Shayan Syed says it’s important for all Canadians to learn about indigenous culture.
The 13-year-old, a Grade 7 student at Ecole Gron Morgan, on Friday took part in Aboriginal Learning for Students, a collaboration between Lakehead Public Schools, Lakehead University’s education department and Fort William Historical Park.
The outing brought together students from Ecole Gron Morgan and Grade 12 students from Westgate Collegiate and Vocational Institute with student teachers from the university, and taught them traditional First Nation tales and games, snowshoeing, botany and dog sledding.
The idea was to provide both students and prospective teachers with a first-hand connection to the land and an understanding of Aboriginal life.
“It’s really, really important,” Shayan said.
“It’s a multicultural community, but Aboriginals were the first and it’s only fair that we learn about them because they’re really important too.”
Student teacher Allison Cotterell called it a highly beneficial tool to help teenagers learn and develop a comprehension of what life was like in the past and understand the struggles indigenous people faced eking out a living in a way that will stick with them.
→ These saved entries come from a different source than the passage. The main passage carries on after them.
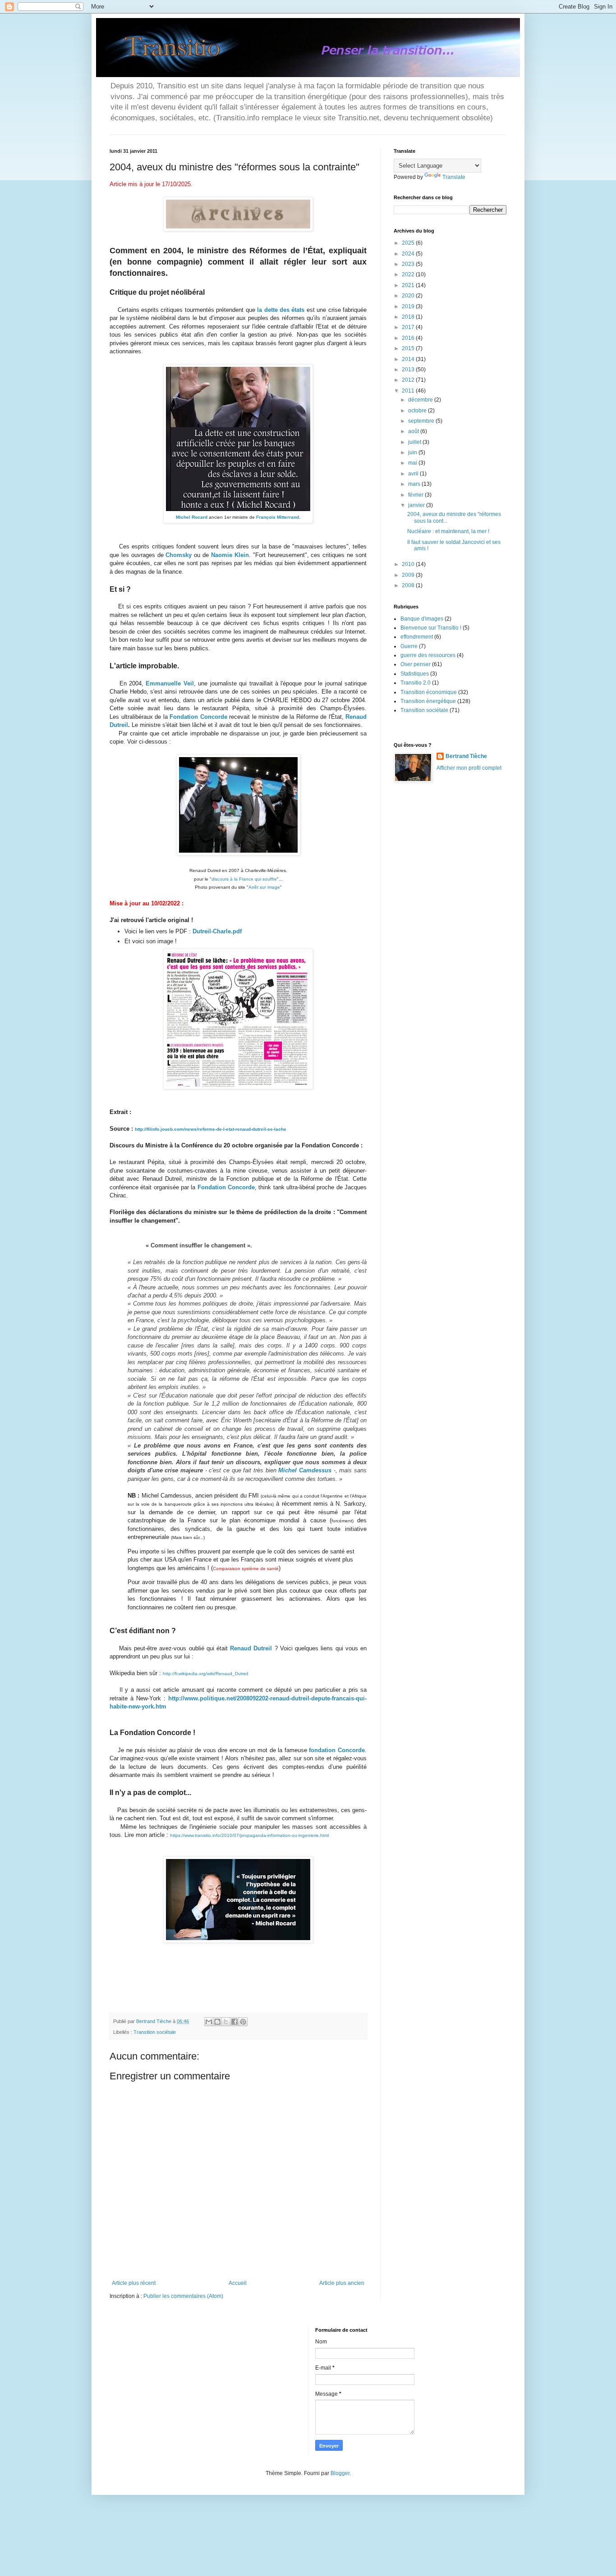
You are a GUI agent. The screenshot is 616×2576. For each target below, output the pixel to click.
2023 (409, 264)
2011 (409, 391)
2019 (409, 306)
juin (413, 452)
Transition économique (428, 692)
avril (414, 473)
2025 (409, 243)
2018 (409, 317)
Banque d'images (421, 619)
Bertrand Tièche (466, 756)
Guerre (409, 646)
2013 (409, 369)
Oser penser (415, 664)
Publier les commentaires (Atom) (183, 2296)
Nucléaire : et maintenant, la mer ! (448, 531)
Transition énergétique (428, 701)
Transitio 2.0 (415, 683)
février (416, 495)
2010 (409, 564)
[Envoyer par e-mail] (208, 2021)
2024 (409, 254)
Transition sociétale (154, 2032)
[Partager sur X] (225, 2021)
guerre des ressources (427, 655)
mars (415, 484)
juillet (415, 442)
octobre (418, 410)
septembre (422, 421)
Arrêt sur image (264, 887)
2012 (409, 380)
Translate (453, 177)
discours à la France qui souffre (244, 879)
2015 (409, 348)
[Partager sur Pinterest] (243, 2021)
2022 (409, 274)
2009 (409, 575)
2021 (409, 285)
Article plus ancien (341, 2283)
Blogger (340, 2473)
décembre (421, 400)
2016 (409, 338)
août (414, 431)
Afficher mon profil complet (469, 768)
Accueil (238, 2283)
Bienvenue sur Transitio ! (430, 628)
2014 (409, 359)
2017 (409, 327)
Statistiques (414, 674)
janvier (417, 505)
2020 (409, 295)
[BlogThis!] (217, 2021)
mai (413, 463)
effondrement (416, 637)
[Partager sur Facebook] (234, 2021)
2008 (409, 585)
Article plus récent (134, 2283)
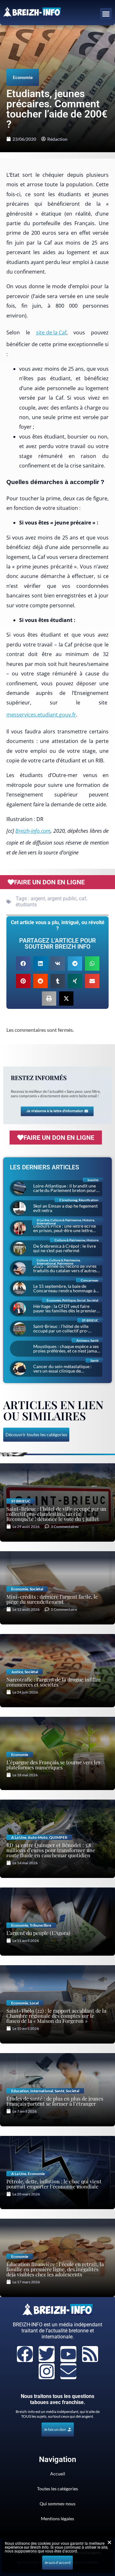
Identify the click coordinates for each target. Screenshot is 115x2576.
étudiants (26, 905)
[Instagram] (47, 2371)
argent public (62, 899)
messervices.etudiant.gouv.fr (41, 714)
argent (38, 899)
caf (82, 899)
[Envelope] (68, 2371)
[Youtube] (68, 2354)
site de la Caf (51, 332)
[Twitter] (47, 2354)
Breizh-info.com (32, 830)
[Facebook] (25, 2354)
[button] (106, 14)
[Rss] (90, 2354)
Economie (23, 77)
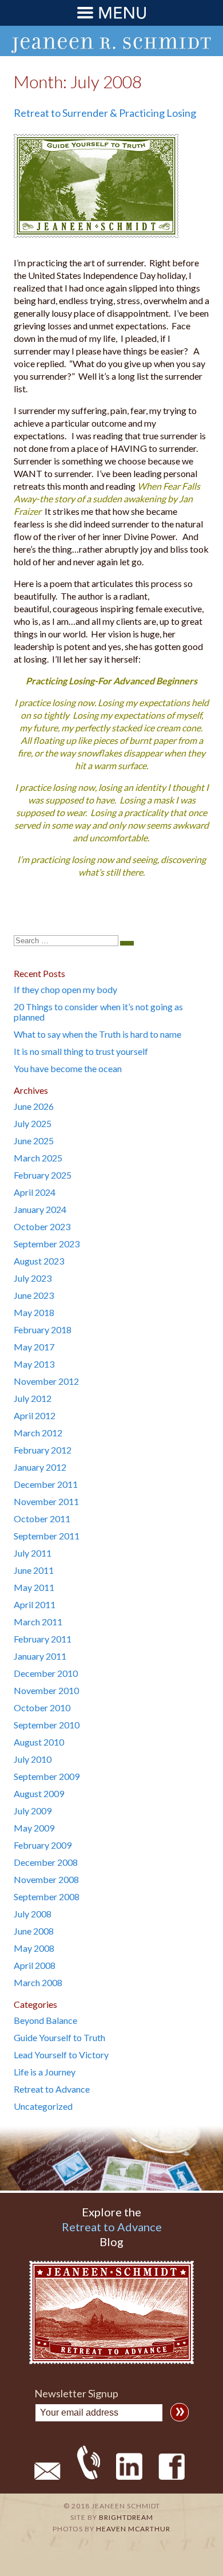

“It’s better off to have them learning hands on than sitting in a classroom reading about it,” she said.
Associate professor Lisa Korteweg organized the day-long activities, said indigenous knowledge in modern classroom serves many purposed.
First and foremost it makes Aboriginal students feel more at home.
“You’re validating it. You’re saying it’s authentic, it’s real, it has a place,” Korteweg said. “And that means a lot for Aboriginal students and the Aboriginal community. It also gives all of us a greater sense of our cultural heritage as people living in Thunder Bay.”
But it’s not only the students who are learning. Hopeful teachers also get plenty of benefit from the exercise, she added.
With a growing Aboriginal population in Thunder Bay, more and more First Nations youth are attending local elementary and secondary schools.
Ultimately it means curriculums will have to adapt – and teachers must change too.
“By coming out to Fort William Historical Park they get to see those technologies in action here on the land in its natural setting,” she said.
“And,” Korteweg added, “my student teachers get to work with real students, instead of just talking about what might happen with Aboriginal students. They get to work with them.”